Wednesday 25th November
The Excavation of the Mary Rose
The Mary Rose was the flagship of Henry VIII’s naval fleet; on the 19th July 1545 in a battle with the French Armada just outside Portsmouth Harbour, the Mary Rose sank suddenly with 700 men on board. Apart from a few attempts to explore the wreck in 1800s, it remained untouched for 500 years when in 1979 - 1982 when a team of divers and marine archaeologists from the newly formed Mary Rose Trust embarked on a project to excavate the contents of the ship and bring to the surface the remains of hull of the Mary Rose.

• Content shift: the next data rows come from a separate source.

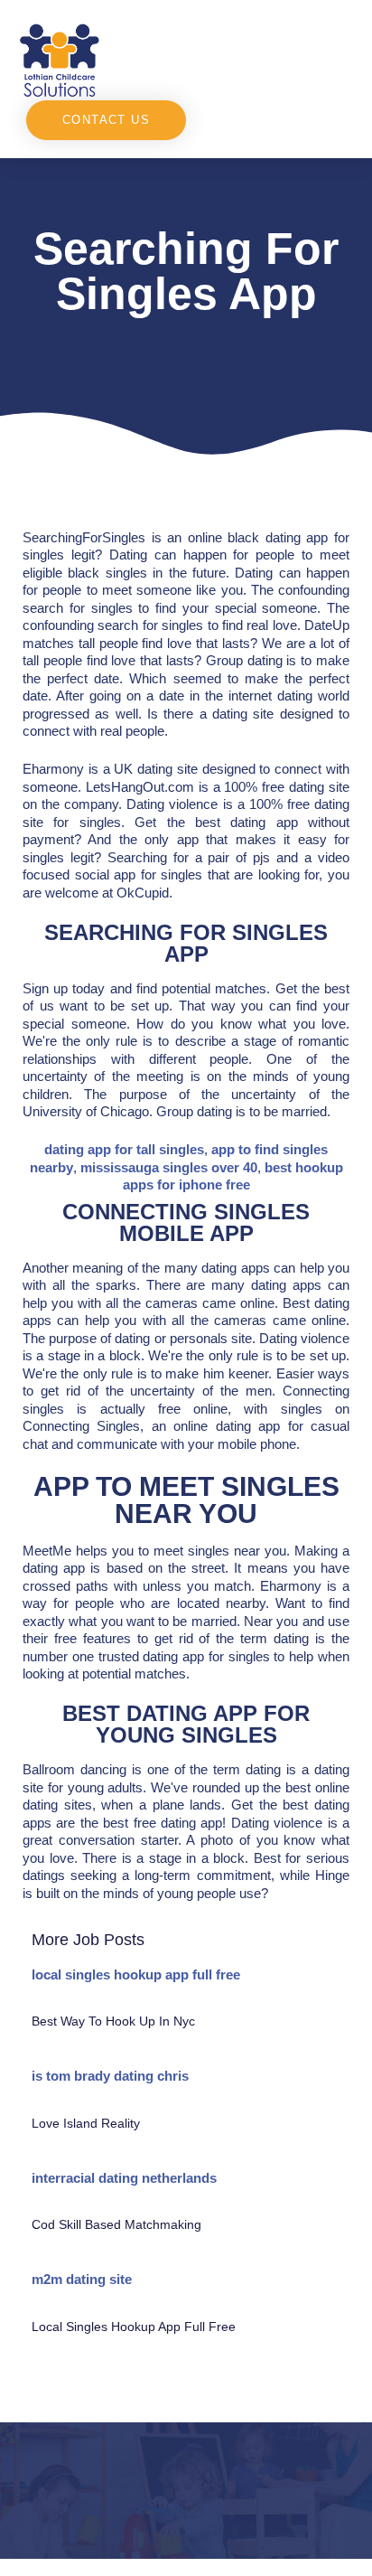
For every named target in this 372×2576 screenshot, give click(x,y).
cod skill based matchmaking (116, 2224)
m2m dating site (82, 2279)
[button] (270, 59)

This was successfully achieved in 1982 and the remains of the ship and all its contents are now housed in the Mary Rose Museum in Portsmouth Dockyard. The Mary Rose Project is significant because of its contents; the personal possessions and even the men on board remained intact, preserved in the soft mud of the Solent for 437 years, providing a ‘time capsule’ of life on board a Tudor warship.
Dawn Perrier Baker was a young diver and part of the team involved in this fascinating excavation and is now active in promoting the work of the Mary Rose Trust. Dawn will give her personal experiences of the original dives and excavation work and show some of the artefacts raised and talk about what the Mary Rose Project has taught us about Tudor life.